═════ Texte étudié

Une personne alcoolique est sans cesse animée par son désir de boire et aspire, la plupart du temps, à le réaliser. Elle est libre de choisir si oui ou non, elle va boire. Par conséquent, empêcher cette personne de passer à l’action, la contraindre à ne pas réaliser son désir, peut-être considérée comme une atteinte à sa liberté. Cependant, cette personne est dépendante de son désir, elle en est esclave car il s’impose à elle. Et par conséquent, elle n’est plus libre. Cela supposerait que, pour être libre, il ne faudrait pas réaliser ses désirs. Mais une vie sans désir est-elle supportable pour l’Homme ?

 

En effet, si être libre consiste à agir selon sa propre volonté sans contrainte extérieure, il est naturel de penser que pouvoir réaliser tous ses désirs est synonyme de liberté. Cependant, la plupart de nos désirs s’imposent à nous. Et les satisfaire revient à ne pas lutter, à s’y soumettre et donc à en devenir esclaves. Dès lors, la liberté résulte t-elle de la réalisation de tous ses désirs ou est-elle au contraire menacée par leur totale satisfaction ? En d’autres termes, être libre, est-ce pouvoir réaliser tous ses désirs ?

══════════
═════ Extrait de données

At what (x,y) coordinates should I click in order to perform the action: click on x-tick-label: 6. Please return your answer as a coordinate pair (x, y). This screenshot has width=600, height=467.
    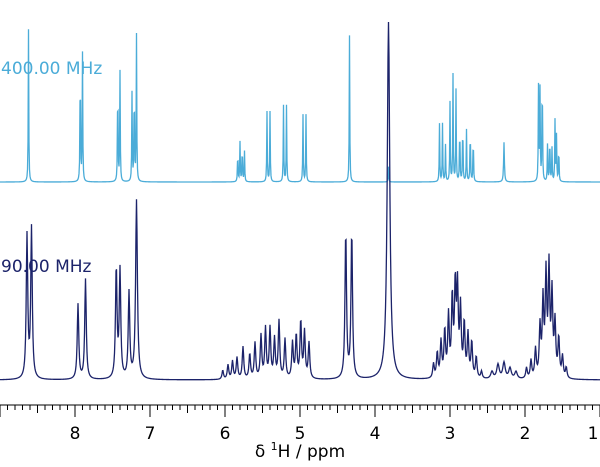
    Looking at the image, I should click on (226, 434).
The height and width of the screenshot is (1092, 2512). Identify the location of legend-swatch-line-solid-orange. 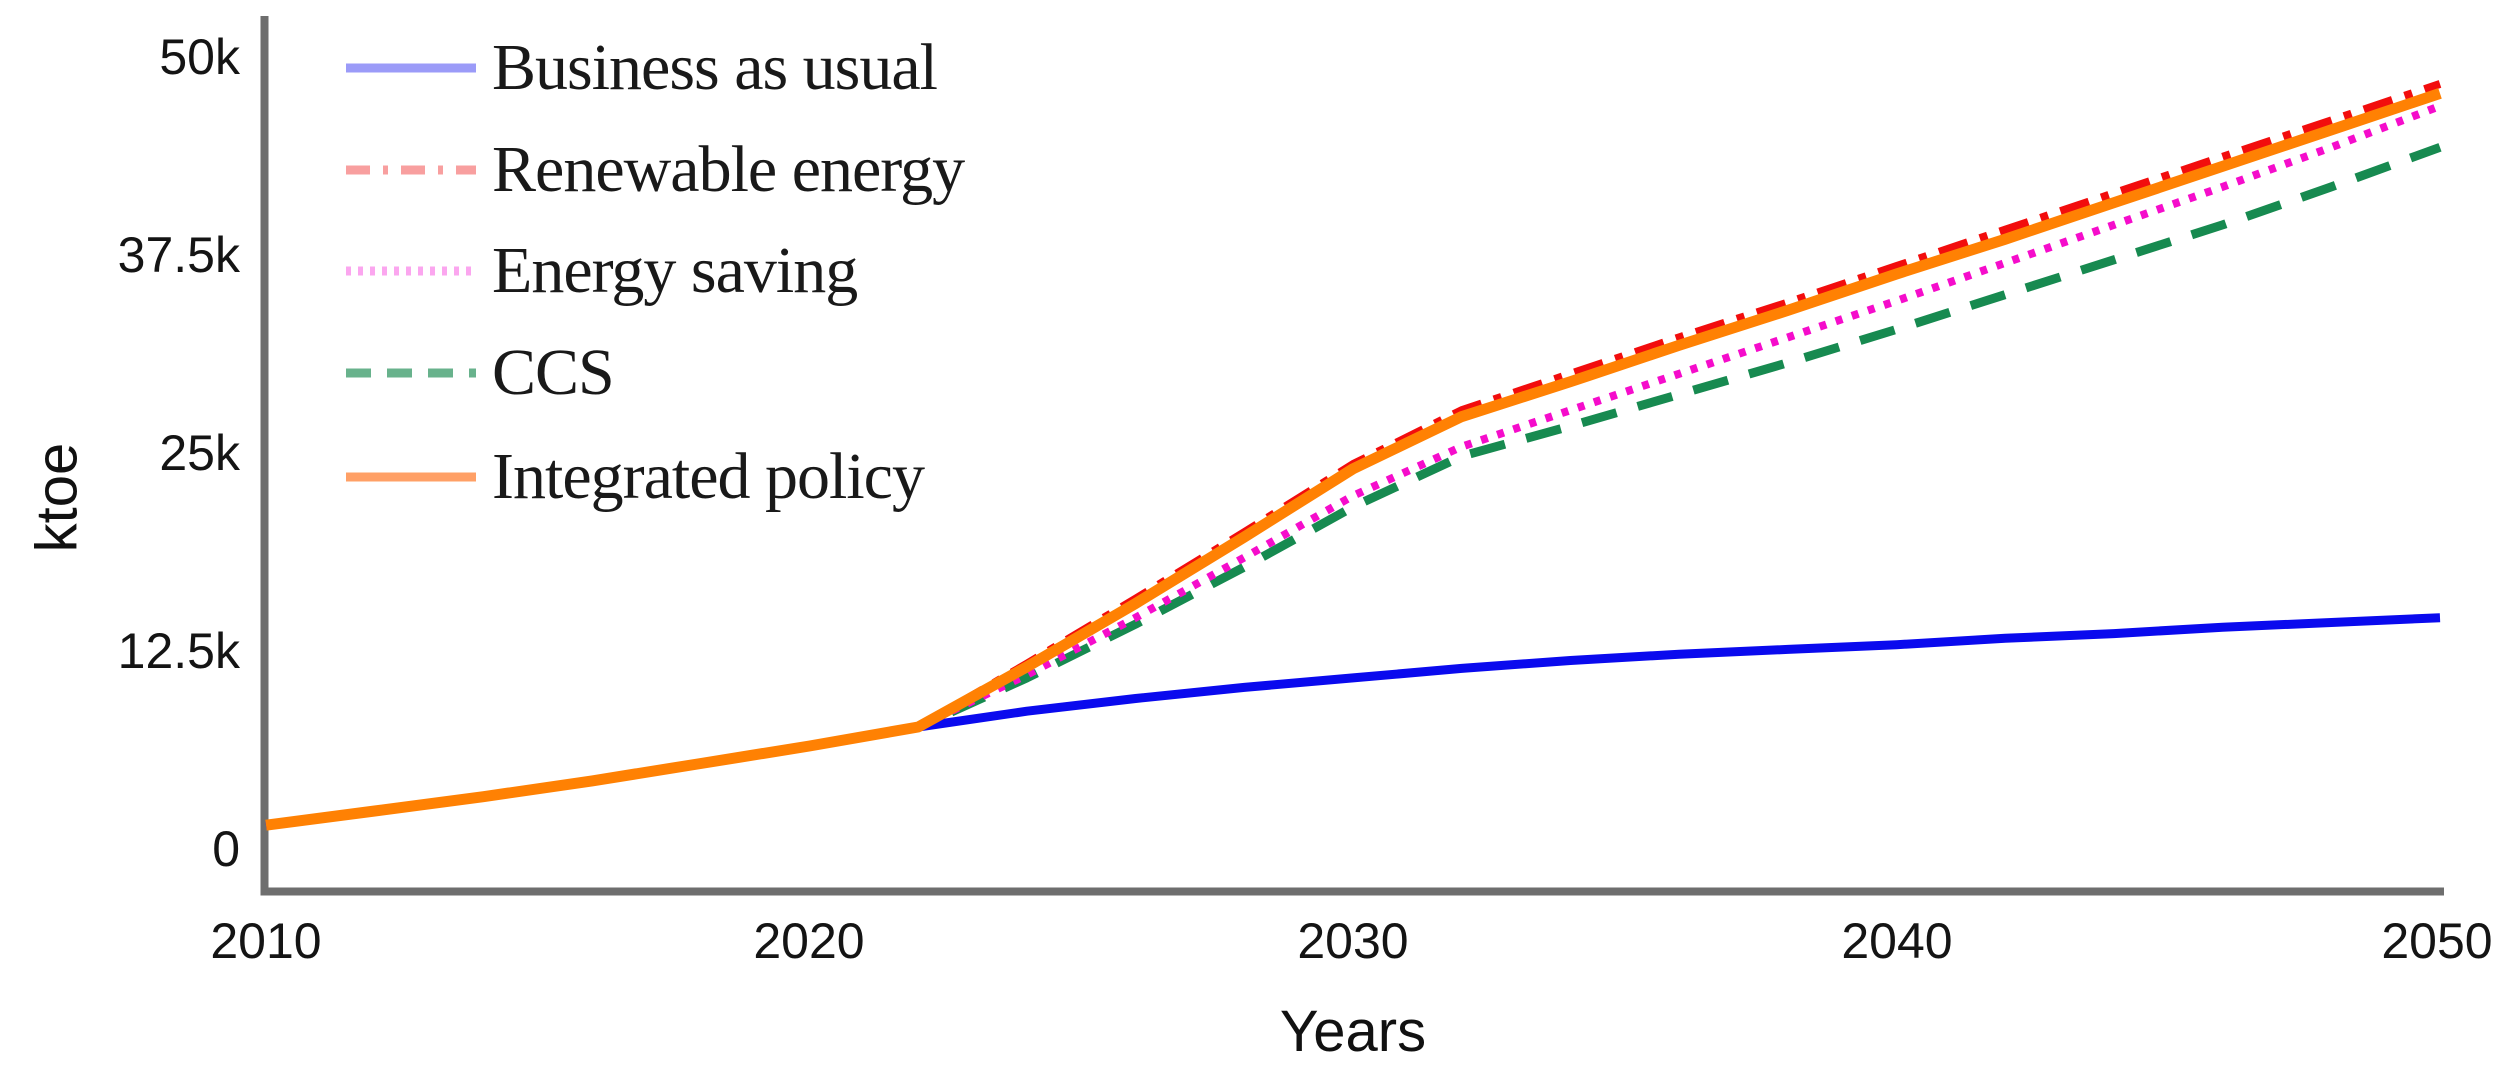
(411, 477).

══════════

== Consigne A ==
Répondez à chaque question à partir du texte étudié, une réponse par ligne, avec les mêmes repères.
(i) De quoi une personne alcoolique est-elle sans cesse animée ?
(ii) À quoi revient le fait de satisfaire nos désirs ?
(iii) Quelle question le texte pose-t-il après les mots « En d'autres termes » ?
== Consigne B ==
Mettez à jour le passage du texte étudié qui commence par « Une personne alcoolique » et va jusqu'à « pour l’Homme ? », en remplaçant « esclave » par « prisonnière ».

== Réponse A ==
(i) Par son désir de boire.
(ii) À ne pas lutter, à s'y soumettre et donc à en devenir esclaves.
(iii) Être libre, est-ce pouvoir réaliser tous ses désirs ?

== Réponse B ==
Une personne alcoolique est sans cesse animée par son désir de boire et aspire, la plupart du temps, à le réaliser. Elle est libre de choisir si oui ou non, elle va boire. Par conséquent, empêcher cette personne de passer à l’action, la contraindre à ne pas réaliser son désir, peut-être considérée comme une atteinte à sa liberté. Cependant, cette personne est dépendante de son désir, elle en est prisonnière car il s’impose à elle. Et par conséquent, elle n’est plus libre. Cela supposerait que, pour être libre, il ne faudrait pas réaliser ses désirs. Mais une vie sans désir est-elle supportable pour l’Homme ?